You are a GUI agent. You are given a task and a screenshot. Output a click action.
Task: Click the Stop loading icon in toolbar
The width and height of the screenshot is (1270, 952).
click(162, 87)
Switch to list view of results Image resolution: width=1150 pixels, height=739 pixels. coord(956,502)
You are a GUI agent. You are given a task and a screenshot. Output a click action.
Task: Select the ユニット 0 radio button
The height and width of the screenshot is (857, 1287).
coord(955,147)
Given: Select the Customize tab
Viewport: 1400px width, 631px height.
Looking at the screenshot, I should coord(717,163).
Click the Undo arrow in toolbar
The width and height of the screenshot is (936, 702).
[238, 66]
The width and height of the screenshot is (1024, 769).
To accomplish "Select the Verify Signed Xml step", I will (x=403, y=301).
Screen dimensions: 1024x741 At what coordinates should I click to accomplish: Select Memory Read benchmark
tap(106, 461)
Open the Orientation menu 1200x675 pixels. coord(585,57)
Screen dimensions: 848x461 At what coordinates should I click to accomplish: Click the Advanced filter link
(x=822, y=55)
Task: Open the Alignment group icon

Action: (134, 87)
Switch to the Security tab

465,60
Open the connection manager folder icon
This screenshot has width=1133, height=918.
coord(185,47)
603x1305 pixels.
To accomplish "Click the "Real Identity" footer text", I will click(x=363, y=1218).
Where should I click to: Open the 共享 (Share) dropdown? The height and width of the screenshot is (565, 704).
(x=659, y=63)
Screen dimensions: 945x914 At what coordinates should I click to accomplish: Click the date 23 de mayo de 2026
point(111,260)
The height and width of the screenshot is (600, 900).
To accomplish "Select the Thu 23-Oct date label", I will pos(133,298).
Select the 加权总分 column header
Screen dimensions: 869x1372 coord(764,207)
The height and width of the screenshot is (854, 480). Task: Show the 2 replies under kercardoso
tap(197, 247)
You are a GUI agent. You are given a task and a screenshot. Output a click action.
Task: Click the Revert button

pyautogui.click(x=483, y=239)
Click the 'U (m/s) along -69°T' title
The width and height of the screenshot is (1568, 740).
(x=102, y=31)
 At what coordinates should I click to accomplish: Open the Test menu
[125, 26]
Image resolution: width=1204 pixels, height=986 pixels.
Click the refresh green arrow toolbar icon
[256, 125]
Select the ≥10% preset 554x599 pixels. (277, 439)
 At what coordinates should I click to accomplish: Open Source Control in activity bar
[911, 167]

**WHAT TO PRODUCE**
Each line of the material above needs to be quoted exactly, please.

**OUTPUT**
You are a GUI agent. You are given a task and a screenshot. Output a click action.
Task: Click the Stop loading icon in toolbar
The width and height of the screenshot is (1270, 952).
click(162, 87)
Switch to list view of results Image resolution: width=1150 pixels, height=739 pixels. coord(956,502)
You are a GUI agent. You are given a task and a screenshot. Output a click action.
Task: Select the ユニット 0 radio button
The height and width of the screenshot is (857, 1287).
coord(955,147)
Given: Select the Customize tab
Viewport: 1400px width, 631px height.
Looking at the screenshot, I should coord(717,163).
Click the Undo arrow in toolbar
The width and height of the screenshot is (936, 702).
[238, 66]
The width and height of the screenshot is (1024, 769).
To accomplish "Select the Verify Signed Xml step", I will (x=403, y=301).
Screen dimensions: 1024x741 At what coordinates should I click to accomplish: Select Memory Read benchmark
tap(106, 461)
Open the Orientation menu 1200x675 pixels. coord(585,57)
Screen dimensions: 848x461 At what coordinates should I click to accomplish: Click the Advanced filter link
(x=822, y=55)
Task: Open the Alignment group icon

Action: (134, 87)
Switch to the Security tab

465,60
Open the connection manager folder icon
This screenshot has width=1133, height=918.
coord(185,47)
603x1305 pixels.
To accomplish "Click the "Real Identity" footer text", I will click(x=363, y=1218).
Where should I click to: Open the 共享 (Share) dropdown? The height and width of the screenshot is (565, 704).
(x=659, y=63)
Screen dimensions: 945x914 At what coordinates should I click to accomplish: Click the date 23 de mayo de 2026
point(111,260)
The height and width of the screenshot is (600, 900).
To accomplish "Select the Thu 23-Oct date label", I will pos(133,298).
Select the 加权总分 column header
Screen dimensions: 869x1372 coord(764,207)
The height and width of the screenshot is (854, 480). Task: Show the 2 replies under kercardoso
tap(197, 247)
You are a GUI agent. You are given a task and a screenshot. Output a click action.
Task: Click the Revert button

pyautogui.click(x=483, y=239)
Click the 'U (m/s) along -69°T' title
The width and height of the screenshot is (1568, 740).
(x=102, y=31)
 At what coordinates should I click to accomplish: Open the Test menu
[125, 26]
Image resolution: width=1204 pixels, height=986 pixels.
Click the refresh green arrow toolbar icon
[256, 125]
Select the ≥10% preset 554x599 pixels. (277, 439)
 At what coordinates should I click to accomplish: Open Source Control in activity bar
[911, 167]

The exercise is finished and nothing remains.